"Mas tudo isso não adianta de nada, se nesta selva obscura e
desvairada não se souber achar a bem-amada
- para viver um grande amor"
Vinicius de Morais
Tem desenhos, pinturas, papiros, calendários e espelhos nas minhas paredes.
Minha cortina foi feita com retalhos de tecidos coloridos e me lembra uma lona de circo.
Eu prendo a cortina com uma tira de tule.
Eu tenho aqui, em Belo Horizonte, cento e três livros em uma estante de metal.
E mais de cento e vinte revistas em quadrinhos.
São três travesseiros na minha cama.
Um candelabro antigo apoia meus livros na prateleira.
Seis cristais estão no umbral da janela.
Eu tenho um aquário com um peixe, um betha azul, chama-se Barnabe.
Tem um vaso de violetas também, que não floresce nunca.
Há um guarda-roupa de armar, e uma sapateira de caixa de maçã que eu fiz.
Tem dois cabideiros na parede também. Um para roupas chuvalhadas, outro para meus dez bonés.
Na mesa do computador, com uma luminária que fiz com uma garrafa de vinho gaúcho, também tem um cofre de vaca que o Bê me deu, junto com um coelho de borracha que o Dani me trouxe de presente.
Tem hidratante, vitaminas, perfumes, desodorante, loção adstringente, óculos, fones de ouvidos, luvas de musculação, presente do Gusta Fernandes, contonetes, máquina de cortar cabelo, minhas pulseiras e colares, tudo em uma estange de plástico.
No cesto tem roupa suja.
Tem quatro livros que peguei nas bibliotecas da UFMG.
Estão guardados em cima do guarda-roupa dois edredons, dois cobertores, vários lençois.
E três toalhas e uma manta.
Tem um porta-lápis feito com o tubo de papelão do papel higiênico, que tem pincéis, lápis de cor, lapiseiras, apontadores, lápis nº 2, canetas, uma tesoura e um estilete.
Tem um cortador de unhas e duas pinças.
Um tapete e uma cadeira de escritório que deixa minha bunda quadrada ficam em frente ao computador.
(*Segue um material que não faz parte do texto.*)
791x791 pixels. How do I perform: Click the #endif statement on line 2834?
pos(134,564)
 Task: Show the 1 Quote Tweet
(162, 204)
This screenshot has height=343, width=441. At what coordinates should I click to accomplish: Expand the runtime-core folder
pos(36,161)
Tem o cd do Creator Alme que o Mamma Sybill me deu, do acustico do The Corrs e da Cássia Eller e da Ópera do Malandro.
Eu tenho as temporadas completas de Avatar, Glee, Wolverine and The X-Men, Sex and The City, Queer As Folk, Noah's Arc, The Big Bang Theory, Spartacus e Ugly Betty.
Tem o cd do Celtic Woman, presente do Vilser.
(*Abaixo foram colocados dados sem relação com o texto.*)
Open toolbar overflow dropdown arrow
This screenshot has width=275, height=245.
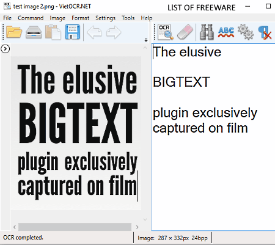(x=146, y=40)
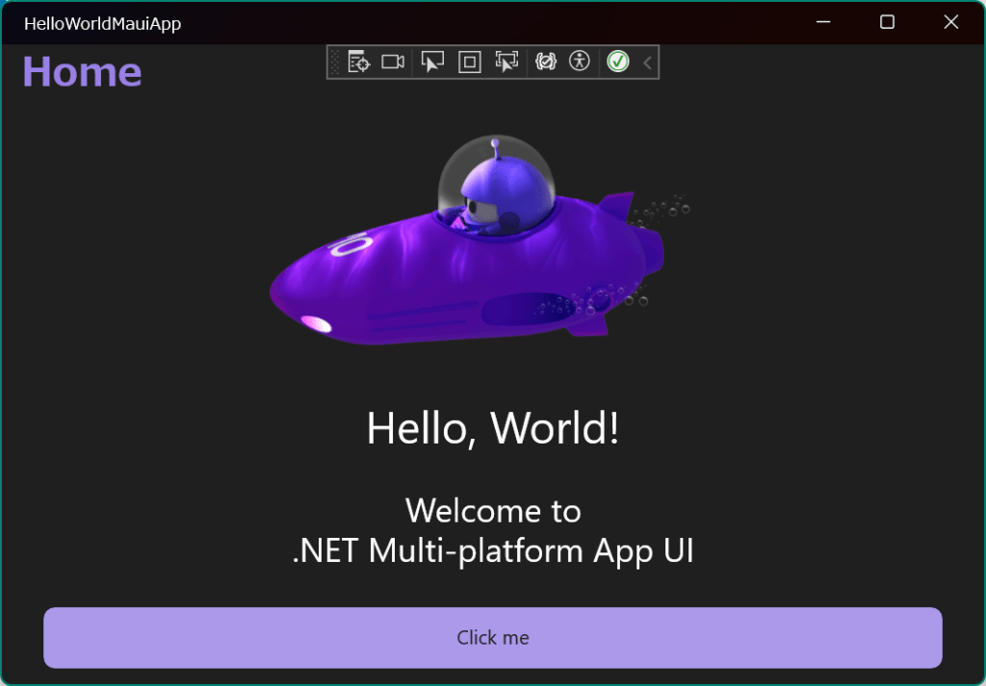The height and width of the screenshot is (686, 986).
Task: Open binding failures braces-check icon
Action: 546,63
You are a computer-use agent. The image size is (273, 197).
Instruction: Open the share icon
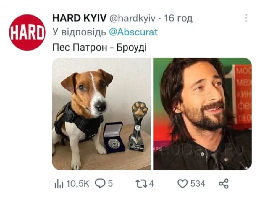[x=224, y=184]

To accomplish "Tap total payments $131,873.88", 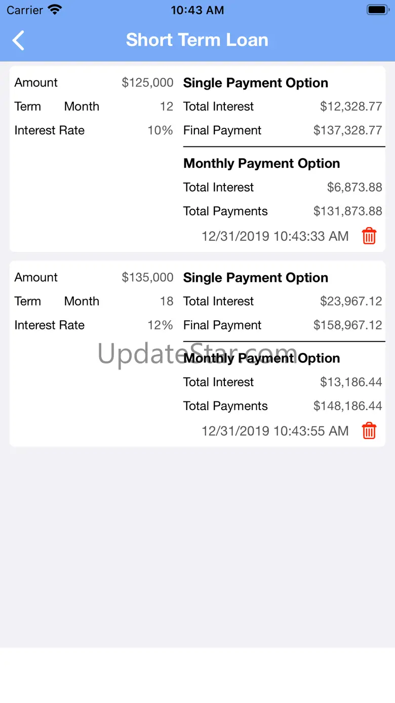I will (347, 211).
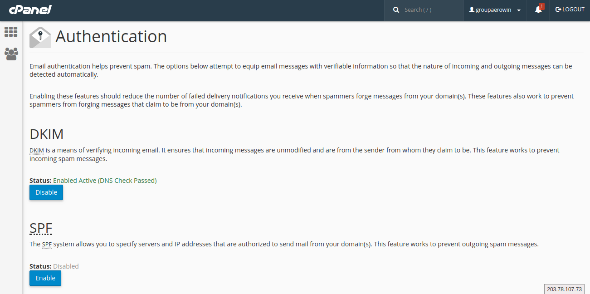Open the Home grid icon in sidebar
The height and width of the screenshot is (294, 590).
pyautogui.click(x=11, y=32)
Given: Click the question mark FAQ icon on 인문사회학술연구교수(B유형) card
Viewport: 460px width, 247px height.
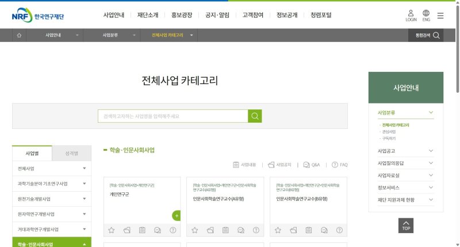Looking at the screenshot, I should (339, 230).
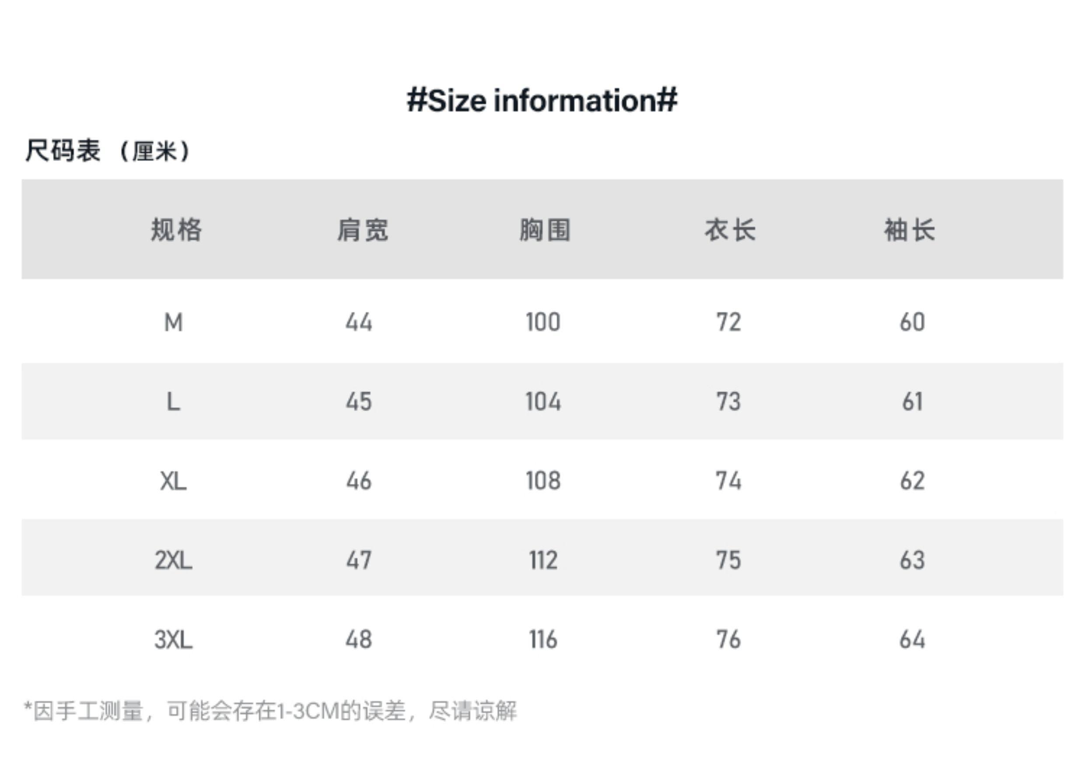This screenshot has height=775, width=1085.
Task: Click garment length value 75
Action: coord(728,559)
Tem o dvd de X-Men 2, Ben Hur, Bastardos Inglórios, Pulp Fiction, Velvet Goldmine, Era do Gelo, Encontros e Desencontros, Dia de Furia, Bent, Party Monster, Hermanoteu na Terra de Godah, 300, Cartas de Iowjima e Júlio César. Também tem Amores Imaginários, Eu Matei a Minha Mãe, The Boy of The Band, Trick, Orações para Bobby, Rock Horror Show e O Outro Lado de Hollywood.
Várias cópias dos cronistas dos séculos XVI e XVII que eu trabalho estão numa caixa de aguardente.
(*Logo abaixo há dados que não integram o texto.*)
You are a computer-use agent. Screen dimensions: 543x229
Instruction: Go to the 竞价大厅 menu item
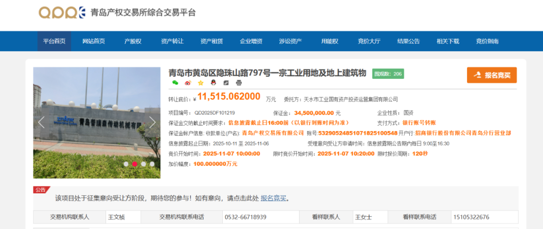pyautogui.click(x=369, y=41)

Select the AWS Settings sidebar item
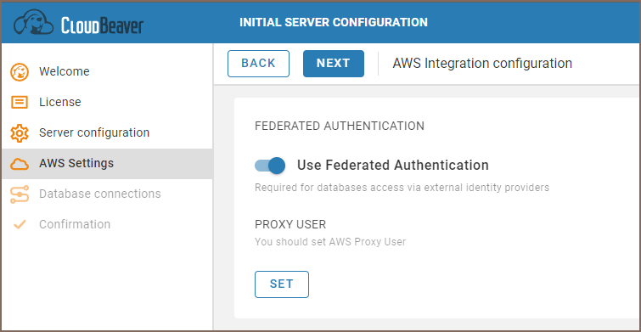(x=107, y=164)
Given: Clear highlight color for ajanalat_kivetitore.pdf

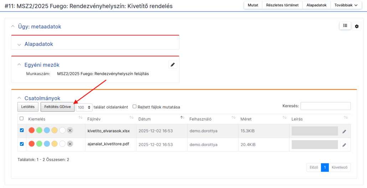Looking at the screenshot, I should pos(70,144).
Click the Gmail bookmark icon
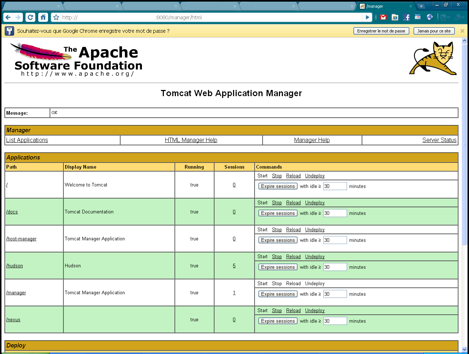469x354 pixels. click(x=383, y=17)
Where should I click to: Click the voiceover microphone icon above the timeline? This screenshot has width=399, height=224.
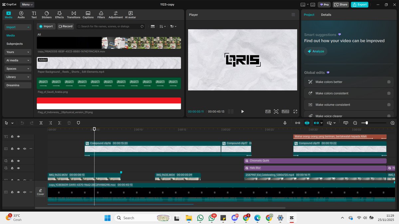pyautogui.click(x=285, y=123)
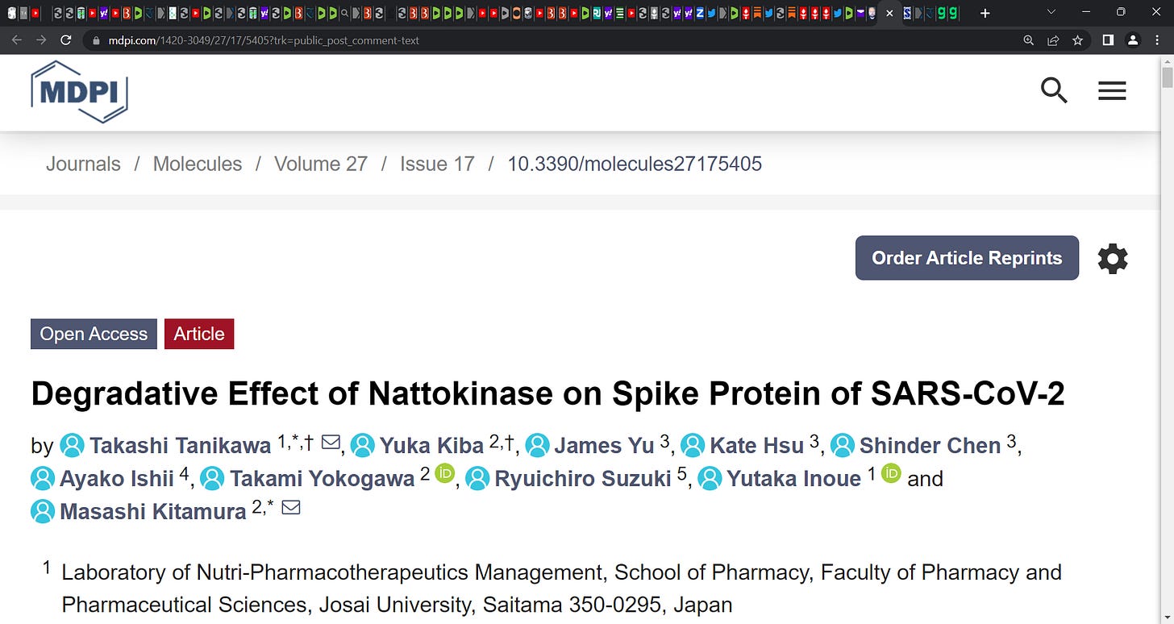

Em cima, tem um squeeze que o Anjo esqueceu quando veio aqui em casa.
Tem caixas de encomendas dos correios que guardam documentos e os carregadores de meus celulares.
Também jaz ali minha câmera fotográfica, e seu cabo e seu carregador.
Tem papel sulfite, branco, mas as vezes compro amarelo ou verde.
Tem oito bolsas penduradas num porta-bolsas que fiz, do lado oposto ao porta-cintos que trouxe de Natal, com quinze cintos.
Sem contar com as camisas, camisetas e regatas que uso para ficar em casa, eu tenho cinquenta e duas, mais dois cachecois, doze blusas de frio (ou seriam casacos?), sete calças jeans, três calças de alfaiataria, uma de sarja e um moletom, onze bermudas, de cumprimentos variados, várias cuecas e meias, cinco shorts (sendo dois micro) e uma mala.
Ali está um insensário que não é meu.
Tem dois guarda-chuvas que eu e uma amiga trouxemos de Inhotim.
Tudo sobre um chão de madeira, sem esquecer das paredes brancas, e um teto. E a luz fluorescente.
Tem tudo isso, mas o que eu quero, não tem.